Microsoft shutting down Windows Marketplace for Mobile on May 9
Microsoft (NASDAQ:MSFT) will shut down its legacy Windows Marketplace for Mobile application storefront on May 9, throwing all of its weight behind the newer Windows Phone Marketplace, which serves devices running the current Windows Phone mobile operating system.
In an email sent to users, Microsoft states that beginning May 9, consumers will no longer be able to browse, purchase or download applications from Windows Marketplace for Mobile. "Applications and games acquired from the Windows Mobile 6.x Marketplace service installed on your Windows Mobile 6.x phone will continue to work after the service is discontinued on May 9, 2012," the email states. "However, additional downloads of these applications and games from the Windows Mobile 6.x Marketplace will no longer be available." Microsoft urges consumers to review all apps installed on their smartphone and download any available updates in advance of the May 9 cutoff.

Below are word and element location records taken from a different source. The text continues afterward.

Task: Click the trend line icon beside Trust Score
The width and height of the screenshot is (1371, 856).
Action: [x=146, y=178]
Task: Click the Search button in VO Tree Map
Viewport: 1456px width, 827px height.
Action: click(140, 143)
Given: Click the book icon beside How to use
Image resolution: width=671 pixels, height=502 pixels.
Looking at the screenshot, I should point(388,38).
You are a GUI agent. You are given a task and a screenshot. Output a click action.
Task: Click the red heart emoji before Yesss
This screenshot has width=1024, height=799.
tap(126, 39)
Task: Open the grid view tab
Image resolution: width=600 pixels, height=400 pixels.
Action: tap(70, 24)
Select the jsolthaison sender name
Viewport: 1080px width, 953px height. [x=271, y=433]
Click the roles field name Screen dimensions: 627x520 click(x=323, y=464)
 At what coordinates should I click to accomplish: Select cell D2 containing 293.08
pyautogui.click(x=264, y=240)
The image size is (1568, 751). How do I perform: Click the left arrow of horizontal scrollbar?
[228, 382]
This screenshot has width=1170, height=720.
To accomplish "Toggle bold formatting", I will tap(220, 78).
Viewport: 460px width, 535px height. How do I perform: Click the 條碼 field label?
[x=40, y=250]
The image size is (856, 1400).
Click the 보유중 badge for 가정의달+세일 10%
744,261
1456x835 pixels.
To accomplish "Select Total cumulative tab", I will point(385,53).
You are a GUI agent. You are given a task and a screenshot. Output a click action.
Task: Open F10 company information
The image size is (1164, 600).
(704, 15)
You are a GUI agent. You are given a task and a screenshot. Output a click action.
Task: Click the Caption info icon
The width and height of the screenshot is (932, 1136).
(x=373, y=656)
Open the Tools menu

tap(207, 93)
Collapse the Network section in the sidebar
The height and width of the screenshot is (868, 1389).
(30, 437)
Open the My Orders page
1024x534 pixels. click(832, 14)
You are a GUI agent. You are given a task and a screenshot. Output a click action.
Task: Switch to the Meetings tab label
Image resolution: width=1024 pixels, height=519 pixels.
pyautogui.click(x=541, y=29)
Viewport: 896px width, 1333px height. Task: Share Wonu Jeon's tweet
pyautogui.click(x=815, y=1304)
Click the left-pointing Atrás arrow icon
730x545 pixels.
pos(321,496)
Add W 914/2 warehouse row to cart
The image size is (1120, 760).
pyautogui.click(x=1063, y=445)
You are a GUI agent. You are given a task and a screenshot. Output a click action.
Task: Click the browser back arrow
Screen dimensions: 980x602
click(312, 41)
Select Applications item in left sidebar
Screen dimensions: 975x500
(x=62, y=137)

Microsoft adds that all phone data--including apps acquired via Windows Marketplace for Mobile and user-specific settings--will be deleted from the user's Windows Mobile 6.x device in the event the phone is wiped or "hard reset." Any data on a removable storage card, if present, also will be deleted if the phone is wiped or hard reset. Some Windows Mobile 6.x apps may still remain available from their developers or via third-party storefronts.
Microsoft unveiled its Windows Phone operating system at a February 2010 launch event, essentially dooming the Windows Mobile platform to second-class status in the process. Last May, Microsoft notified developers that they could no longer submit new Windows Mobile 6.x applications or update existing apps as of July 15, 2011, although consumers could still download and purchase software from Windows Marketplace for Mobile. Microsoft's App Hub continued to supply sales and download reports, and the company also continued processing payouts.
Both Windows Phone and Windows Mobile have struggled to gain transaction in a smartphone marketplace dominated by Google's (NASDAQ:GOOG) Android and Apple's (NASDAQ:AAPL) iOS. The Windows platform's U.S. smartphone market share slipped to 4.4 percent in January 2012, down from 5.4 percent in October 2011, according to digital research firm comScore--Android devices make up 48.6 percent of the U.S. market, up 2.3 percentage points since October, followed by iOS at 29.5 percent, up 1.4 percentage points.